Despite this, some speculations about the Rip suggest it could mark the beginning of a new cosmic inflation phase, as conditions (speed of that runaway expansion) would become similar to those during said epoch so a new Universe (or more) could be born from the ashes of the old[31].

Big Slurp: ???

Last but not least the nastiest way our Universe could end: a "Big Slurp", also known as "vacuum metastability event". Compared to it, certain bad trips and other stuff that comes from Fundies are just a joke.

In this scenario, the vacuum that to us seems stable would actually be unstable and without warning a bubble of true vacuum would appear elsewhere, expanding at the speed of light and devouring everything on its path until the observable Universe first and the entire Universe (much) later had been wiped out that way. Within the bubble, everything from physical constants to physical laws would change... just to have unstable space there that would collapse into a singularity in microseconds or less. Game over, man. Game over.

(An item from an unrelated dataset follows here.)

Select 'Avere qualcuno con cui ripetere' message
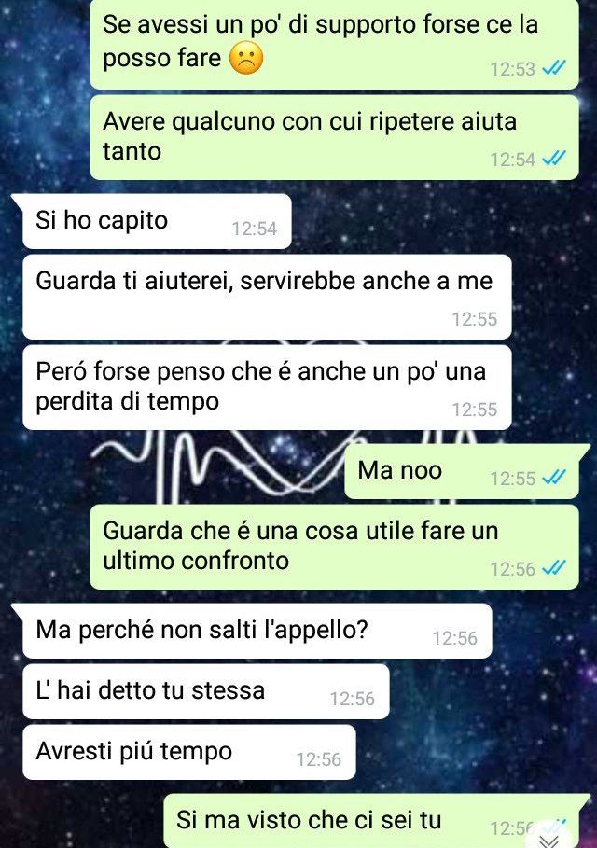Screen dimensions: 597x848 pos(334,137)
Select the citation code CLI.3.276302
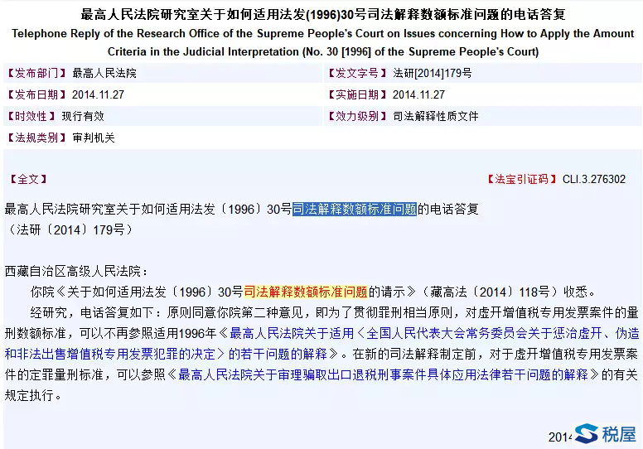The height and width of the screenshot is (449, 643). pos(594,179)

Coleman & DeLuccia's paper where this was outlined[32] has this gem that says it all:

The possibility that we are living in a false vacuum has never been a cheering one to contemplate. Vacuum decay is the ultimate ecological catastrophe; in the new vacuum there are new constants of nature; after vacuum decay, not only is life as we know it impossible, so is chemistry as we know it. However, one could always draw stoic comfort from the possibility that perhaps in the course of time the new vacuum would sustain, if not life as we know it, at least some structures capable of knowing joy. This possibility has now been eliminated.[note 30]

The part that makes this nightmarish is that in theory this could happen anytime, the next second, 1010000 years in the future... whatever and anywhere, in any part of the Universe, and that, as the bubble would come crashing at the speed of light we'd be unable to see it coming; the only positive side of this is that we'd be instantly destroyed without feeling anything. The good news is that measurements of the Higgs boson and the top quark masses suggest this would not happen for many billions of years[33], more exactly at least 10139 years according to other calculations[34]. In addition to that, there could be new still undiscovered physics that stabilized the vacuum and there still remains the possibility of our Universe being stable[35][note 31]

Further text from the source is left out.